▶ _Stored data entries_:
•••

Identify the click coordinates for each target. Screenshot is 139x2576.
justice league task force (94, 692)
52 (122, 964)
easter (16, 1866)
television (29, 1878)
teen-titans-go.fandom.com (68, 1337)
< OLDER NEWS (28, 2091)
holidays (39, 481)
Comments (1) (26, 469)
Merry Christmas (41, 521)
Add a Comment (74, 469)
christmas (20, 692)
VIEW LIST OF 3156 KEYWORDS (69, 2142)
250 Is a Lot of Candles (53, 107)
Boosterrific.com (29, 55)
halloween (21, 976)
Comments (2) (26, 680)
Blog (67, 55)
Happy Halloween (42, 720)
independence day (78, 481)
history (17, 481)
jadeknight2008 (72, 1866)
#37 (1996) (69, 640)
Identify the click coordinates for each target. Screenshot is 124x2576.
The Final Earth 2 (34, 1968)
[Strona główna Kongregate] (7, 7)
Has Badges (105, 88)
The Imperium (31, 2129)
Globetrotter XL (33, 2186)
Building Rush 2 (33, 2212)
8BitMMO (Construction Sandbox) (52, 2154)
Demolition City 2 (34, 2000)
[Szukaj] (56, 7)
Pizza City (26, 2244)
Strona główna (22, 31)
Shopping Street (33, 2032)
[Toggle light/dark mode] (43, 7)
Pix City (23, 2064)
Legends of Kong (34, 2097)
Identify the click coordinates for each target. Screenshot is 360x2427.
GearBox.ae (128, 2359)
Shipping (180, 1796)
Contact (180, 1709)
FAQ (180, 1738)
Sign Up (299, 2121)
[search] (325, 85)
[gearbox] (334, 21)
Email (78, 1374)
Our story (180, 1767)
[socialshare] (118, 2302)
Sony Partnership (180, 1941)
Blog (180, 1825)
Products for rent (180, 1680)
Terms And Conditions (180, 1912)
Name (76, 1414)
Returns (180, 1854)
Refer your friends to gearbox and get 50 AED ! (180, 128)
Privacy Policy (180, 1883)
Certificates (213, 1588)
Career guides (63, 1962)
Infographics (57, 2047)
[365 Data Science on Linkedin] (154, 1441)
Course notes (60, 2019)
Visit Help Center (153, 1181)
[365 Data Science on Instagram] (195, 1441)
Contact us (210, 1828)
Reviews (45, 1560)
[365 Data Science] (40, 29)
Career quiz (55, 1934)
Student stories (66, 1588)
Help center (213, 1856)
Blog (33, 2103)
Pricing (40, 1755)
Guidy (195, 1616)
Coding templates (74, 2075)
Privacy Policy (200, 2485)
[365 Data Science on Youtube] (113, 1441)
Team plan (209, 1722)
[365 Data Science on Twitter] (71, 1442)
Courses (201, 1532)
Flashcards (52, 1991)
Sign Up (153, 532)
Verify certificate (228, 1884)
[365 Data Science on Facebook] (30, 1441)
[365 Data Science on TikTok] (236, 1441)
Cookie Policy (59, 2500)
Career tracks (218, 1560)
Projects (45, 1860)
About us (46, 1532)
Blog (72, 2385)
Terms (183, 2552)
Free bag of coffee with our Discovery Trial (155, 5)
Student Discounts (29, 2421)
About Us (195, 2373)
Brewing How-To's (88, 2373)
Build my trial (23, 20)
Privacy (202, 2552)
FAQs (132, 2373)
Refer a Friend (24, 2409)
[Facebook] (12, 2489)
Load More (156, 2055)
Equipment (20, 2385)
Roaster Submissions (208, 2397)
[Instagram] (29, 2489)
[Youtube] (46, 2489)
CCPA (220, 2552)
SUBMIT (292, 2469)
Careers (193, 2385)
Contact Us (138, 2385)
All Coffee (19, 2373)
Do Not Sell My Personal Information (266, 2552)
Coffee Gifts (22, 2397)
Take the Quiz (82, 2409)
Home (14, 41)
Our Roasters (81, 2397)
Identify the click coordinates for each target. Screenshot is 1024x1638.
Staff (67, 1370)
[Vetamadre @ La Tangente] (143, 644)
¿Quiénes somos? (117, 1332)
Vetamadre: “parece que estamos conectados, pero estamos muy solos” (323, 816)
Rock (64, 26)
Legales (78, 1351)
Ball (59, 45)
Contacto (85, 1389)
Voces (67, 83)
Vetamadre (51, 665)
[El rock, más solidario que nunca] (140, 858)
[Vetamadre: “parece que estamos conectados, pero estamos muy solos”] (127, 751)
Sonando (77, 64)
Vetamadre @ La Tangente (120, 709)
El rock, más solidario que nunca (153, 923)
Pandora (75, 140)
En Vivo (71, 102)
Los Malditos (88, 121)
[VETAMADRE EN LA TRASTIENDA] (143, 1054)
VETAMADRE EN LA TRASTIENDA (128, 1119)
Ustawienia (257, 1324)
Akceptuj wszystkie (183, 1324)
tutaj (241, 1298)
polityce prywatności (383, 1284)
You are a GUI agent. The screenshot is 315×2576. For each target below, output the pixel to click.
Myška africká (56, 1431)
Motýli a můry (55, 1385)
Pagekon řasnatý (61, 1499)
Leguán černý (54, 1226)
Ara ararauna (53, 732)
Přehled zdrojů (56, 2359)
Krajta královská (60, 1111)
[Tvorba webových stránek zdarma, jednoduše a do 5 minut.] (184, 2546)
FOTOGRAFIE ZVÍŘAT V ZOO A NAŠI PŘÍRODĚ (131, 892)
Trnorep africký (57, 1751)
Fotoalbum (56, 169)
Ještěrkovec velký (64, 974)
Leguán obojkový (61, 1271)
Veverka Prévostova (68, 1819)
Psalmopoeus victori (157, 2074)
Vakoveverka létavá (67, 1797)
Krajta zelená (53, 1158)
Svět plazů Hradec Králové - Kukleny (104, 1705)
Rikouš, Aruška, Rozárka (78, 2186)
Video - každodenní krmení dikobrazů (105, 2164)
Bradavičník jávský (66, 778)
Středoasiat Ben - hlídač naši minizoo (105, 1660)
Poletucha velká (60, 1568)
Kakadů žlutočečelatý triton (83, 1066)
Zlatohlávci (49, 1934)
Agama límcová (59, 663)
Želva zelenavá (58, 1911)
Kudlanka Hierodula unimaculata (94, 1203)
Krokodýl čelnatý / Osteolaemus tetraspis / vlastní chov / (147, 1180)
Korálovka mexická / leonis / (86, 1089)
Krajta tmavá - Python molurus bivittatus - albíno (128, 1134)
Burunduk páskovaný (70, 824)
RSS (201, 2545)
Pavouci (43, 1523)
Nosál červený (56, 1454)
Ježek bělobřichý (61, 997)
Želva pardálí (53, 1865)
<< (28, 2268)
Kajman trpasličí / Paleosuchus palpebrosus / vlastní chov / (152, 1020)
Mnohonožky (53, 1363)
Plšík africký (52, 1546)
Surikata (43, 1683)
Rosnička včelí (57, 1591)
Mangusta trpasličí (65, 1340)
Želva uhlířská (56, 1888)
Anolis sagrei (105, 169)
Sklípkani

•••

▶ _Problem details_:
Count the lines of the records that include the word "Facebook", please, and report the number alone.

▶ _Task solution_:
2